1-Dosya içerisindeki bilgi ve belgelere, mahkeme kararının gerekçesinde dayanılan delillerin tartışılıp, değerlendirilmesinde usul ve yasaya aykırı bir yön bulunmamasına göre davacı vekilinin aşağıdaki bendin dışında kalan sair temyiz itirazlarının reddine karar vermek gerekmiştir.
2-Dava, trafik kazasından kaynaklanan maddi tazminat istemine ilişkindir.
Karayolları Trafik Kanunun 85 maddesi “Bir motorlu aracın işletilmesi bir kimsenin ölümüne veya yaralanmasına yahut bir şeyin zarara uğramasına sebep olursa, motorlu aracın bir teşebbüsün unvanı veya işletme adı altında veya bu teşebbüs tarafından kesilen biletle işletilmesi halinde, motorlu aracın işleteni ve bağlı olduğu teşebbüsün sahibi, doğan zarardan müştereken ve müteselsilen sorumlu olurlar.” Aynı yasanın 88. Maddesinde ise “Bir motorlu aracın katıldığı bir kazada, bir üçüncü kişinin uğradığı zarardan dolayı, birden fazla kişi tazminatla yükümlü bulunuyorsa, bunlar müteselsil olarak sorumlu tutulur.” düzenlemesi ile motorlu araçların işletilmesi neticesi üçüncü kişinin zarar görmesi durumunda o aracın işleteni, aracın sürücüsü ve varsa teşebbüs sahibinin müştereken ve müteselsilen sorumlu olduğu ayrıca birden fazla kişinin zararı tazminat ile yükümlü olması durumunda zarar görene karşı müteselsil sorumlu oldukları belirtmiştir. Bu haliyle Karayolları Trafik Kanunu, trafik kazaları neticesi doğacak zarar sorumluluğunda müteselsillik esasını benimsemiştir.
Yine TBK 61. Maddesinde “Birden çok kişi birlikte bir zarara sebebiyet verdikleri veya aynı zarardan çeşitli sebeplerden dolayı sorumlu oldukları takdirde, haklarında müteselsil sorumluluğa ilişkin hükümler uygulanır.” demekle birden çok kişi aynı zarardan aynı sebeple yada çeşitli sebeplerden dolayı sorumlu olabileceği vurgulanmıştır. Bu durum iki veya daha çok kişinin şahsında sorumluluğun ya da herhangi bir tazminat yükümlülüğün şartlarının gerçekleşmesi halinde söz konusu olur. İşte bu tür durumlarda sorumlular hakkında müteselsil sorumluluk hükümleri uygulanacaktır.
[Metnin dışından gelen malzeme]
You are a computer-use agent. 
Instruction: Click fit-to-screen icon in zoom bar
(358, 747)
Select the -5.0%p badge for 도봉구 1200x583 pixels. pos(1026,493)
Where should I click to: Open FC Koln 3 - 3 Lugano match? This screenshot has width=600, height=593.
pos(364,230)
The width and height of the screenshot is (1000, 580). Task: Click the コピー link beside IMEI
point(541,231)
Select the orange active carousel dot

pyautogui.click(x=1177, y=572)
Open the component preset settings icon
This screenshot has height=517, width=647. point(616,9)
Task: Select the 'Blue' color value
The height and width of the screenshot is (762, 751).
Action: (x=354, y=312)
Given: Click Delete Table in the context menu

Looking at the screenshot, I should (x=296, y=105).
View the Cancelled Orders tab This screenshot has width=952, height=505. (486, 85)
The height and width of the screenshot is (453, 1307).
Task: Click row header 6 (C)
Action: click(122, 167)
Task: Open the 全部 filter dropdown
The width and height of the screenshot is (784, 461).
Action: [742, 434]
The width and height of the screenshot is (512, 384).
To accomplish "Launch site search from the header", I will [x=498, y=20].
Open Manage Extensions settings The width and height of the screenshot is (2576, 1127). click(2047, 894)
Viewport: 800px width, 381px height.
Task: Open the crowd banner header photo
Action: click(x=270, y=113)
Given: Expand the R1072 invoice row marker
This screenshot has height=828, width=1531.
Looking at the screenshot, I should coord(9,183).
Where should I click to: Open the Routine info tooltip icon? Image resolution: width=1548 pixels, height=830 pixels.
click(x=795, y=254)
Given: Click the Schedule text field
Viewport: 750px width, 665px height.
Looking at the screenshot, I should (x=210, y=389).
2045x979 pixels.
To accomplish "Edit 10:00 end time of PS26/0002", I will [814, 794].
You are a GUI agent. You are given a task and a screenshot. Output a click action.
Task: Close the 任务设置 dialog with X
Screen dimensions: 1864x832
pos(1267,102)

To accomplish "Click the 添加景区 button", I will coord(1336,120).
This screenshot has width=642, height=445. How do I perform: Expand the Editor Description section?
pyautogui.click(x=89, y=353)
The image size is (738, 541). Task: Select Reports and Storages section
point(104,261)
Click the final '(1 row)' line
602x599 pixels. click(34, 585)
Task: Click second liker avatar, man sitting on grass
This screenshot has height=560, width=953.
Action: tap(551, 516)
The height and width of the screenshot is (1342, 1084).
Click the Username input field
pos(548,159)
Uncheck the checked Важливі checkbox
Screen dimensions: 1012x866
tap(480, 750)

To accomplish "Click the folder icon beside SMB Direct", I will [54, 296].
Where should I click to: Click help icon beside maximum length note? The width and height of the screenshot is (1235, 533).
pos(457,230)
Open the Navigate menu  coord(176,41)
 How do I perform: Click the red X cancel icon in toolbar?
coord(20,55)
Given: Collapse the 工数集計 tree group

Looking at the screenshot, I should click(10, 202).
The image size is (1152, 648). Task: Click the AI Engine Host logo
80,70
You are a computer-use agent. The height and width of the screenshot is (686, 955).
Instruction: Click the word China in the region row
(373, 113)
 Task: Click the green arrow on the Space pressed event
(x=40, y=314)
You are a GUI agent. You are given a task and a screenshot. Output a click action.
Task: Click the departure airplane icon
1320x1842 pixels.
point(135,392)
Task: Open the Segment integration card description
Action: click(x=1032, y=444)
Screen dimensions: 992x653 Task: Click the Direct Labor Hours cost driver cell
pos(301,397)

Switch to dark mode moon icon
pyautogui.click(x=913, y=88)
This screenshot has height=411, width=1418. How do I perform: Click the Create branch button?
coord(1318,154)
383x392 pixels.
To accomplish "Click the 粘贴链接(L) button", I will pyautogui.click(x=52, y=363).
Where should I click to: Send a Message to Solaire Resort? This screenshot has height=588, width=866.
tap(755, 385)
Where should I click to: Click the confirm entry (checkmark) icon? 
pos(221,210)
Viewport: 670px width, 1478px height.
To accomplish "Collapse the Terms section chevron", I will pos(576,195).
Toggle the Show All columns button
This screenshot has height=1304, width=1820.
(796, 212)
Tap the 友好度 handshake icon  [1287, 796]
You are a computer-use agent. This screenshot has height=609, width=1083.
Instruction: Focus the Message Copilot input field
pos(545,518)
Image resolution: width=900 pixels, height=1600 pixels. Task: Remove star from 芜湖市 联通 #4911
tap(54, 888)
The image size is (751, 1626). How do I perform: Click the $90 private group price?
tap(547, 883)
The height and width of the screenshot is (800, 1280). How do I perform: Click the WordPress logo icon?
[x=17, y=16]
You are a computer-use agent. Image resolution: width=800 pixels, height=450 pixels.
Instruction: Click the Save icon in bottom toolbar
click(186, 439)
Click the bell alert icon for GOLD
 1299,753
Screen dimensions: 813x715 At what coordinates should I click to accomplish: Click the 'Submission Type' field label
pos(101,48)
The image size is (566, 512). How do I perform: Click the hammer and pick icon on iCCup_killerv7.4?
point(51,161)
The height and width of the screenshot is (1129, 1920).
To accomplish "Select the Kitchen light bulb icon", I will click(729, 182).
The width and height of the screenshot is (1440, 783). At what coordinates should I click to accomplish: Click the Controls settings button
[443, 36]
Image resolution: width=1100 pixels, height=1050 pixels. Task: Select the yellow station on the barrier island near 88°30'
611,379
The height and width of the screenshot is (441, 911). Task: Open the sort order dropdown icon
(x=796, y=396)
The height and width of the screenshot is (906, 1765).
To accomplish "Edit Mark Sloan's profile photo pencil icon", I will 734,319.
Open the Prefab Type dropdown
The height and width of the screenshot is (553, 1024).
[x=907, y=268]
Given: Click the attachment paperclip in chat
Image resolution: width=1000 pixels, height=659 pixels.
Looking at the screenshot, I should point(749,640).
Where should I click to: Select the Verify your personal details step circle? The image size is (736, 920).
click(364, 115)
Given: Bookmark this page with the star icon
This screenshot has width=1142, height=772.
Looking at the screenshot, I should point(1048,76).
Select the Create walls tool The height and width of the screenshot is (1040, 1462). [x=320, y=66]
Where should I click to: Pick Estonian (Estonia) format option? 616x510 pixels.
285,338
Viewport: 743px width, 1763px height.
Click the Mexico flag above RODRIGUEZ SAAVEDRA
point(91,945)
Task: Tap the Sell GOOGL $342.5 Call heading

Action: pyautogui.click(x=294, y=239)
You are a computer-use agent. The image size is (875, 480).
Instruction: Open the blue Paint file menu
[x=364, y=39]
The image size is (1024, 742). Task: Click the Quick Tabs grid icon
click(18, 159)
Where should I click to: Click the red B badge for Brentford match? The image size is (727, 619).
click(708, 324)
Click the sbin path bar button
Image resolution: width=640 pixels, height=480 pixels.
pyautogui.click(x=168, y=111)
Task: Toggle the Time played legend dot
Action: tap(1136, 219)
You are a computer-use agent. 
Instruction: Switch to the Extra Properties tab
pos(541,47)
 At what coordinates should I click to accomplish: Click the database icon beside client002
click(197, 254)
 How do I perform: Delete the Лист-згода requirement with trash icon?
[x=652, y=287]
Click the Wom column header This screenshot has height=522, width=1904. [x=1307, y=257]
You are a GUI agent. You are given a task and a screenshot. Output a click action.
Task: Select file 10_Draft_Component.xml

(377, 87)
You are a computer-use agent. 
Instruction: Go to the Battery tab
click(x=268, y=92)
Müteselsil sorumluluk kanundan doğan bir sorumluluk türüdür. Müteselsil sorumluluk ilkesi gereği, davacı kusursuz olduğuna göre zararın tamamını isterse sorumluların tamamından isterse bir kısmından isteyebilir. Davacı vekili açıkça davalının kusuru oranında sorumlu tutulmasını istemediğine göre davada dava dışı kişinin de kusurunun
bulunması davalıların müteselsil sorumluluğunu ortadan kaldırmayacaktır.
Somut davaya gelince davacının maliki olduğu araç davalıların sürücü, işleteni ve trafik sigortacısı olduğu aracın kusuru ile neden olduğu kazada hasarlanmıştır. Kazada davalı sürücünün %25 oranında dava dışı... plakalı araç sürücüsünün %75 kusurlu olduğu tespit edilmiştir. Olayda davalı sürücü ile dava dışı araç sürücüsüne kusur izafe edilmiş ise de; davacı kazada tamamen kusursuz bulunduğundan davalı ve dava dışı yayanın kusur oranları birbirlerine karşı açılacak rücu davasında önem taşımakta olup,aralarındaki iç ilişkiyi ilgilendirmektedir.Davacı vekili dava dilekçesinde kusursuz olduğunu belirterek zararın tazminini davalılardan müşterek ve müteselsilen talep etmiş olduğundan ,davalıların zararın tamamından sorumlu tutulması gerekirken KTK 88 ve TBK 61.maddesine aykırı olarak davalıların kusuru oranında sorumlu tutulmaları bozmayı gerektirmiştir.
SONUÇ: Yukarıda (1) nolu bentte açıklanan nedenlerle davacı vekilinin sair temyiz itirazlarının reddine, (2) nolu bentte açıklanan nedenlerle davacı vekilinin temyiz isteminin kabulü ile hükmün BOZULMASINA, peşin alınan harcın istek halinde temyiz eden davacıya geri verilmesine 13.6.2017 gününde oybirliğiyle karar verildi.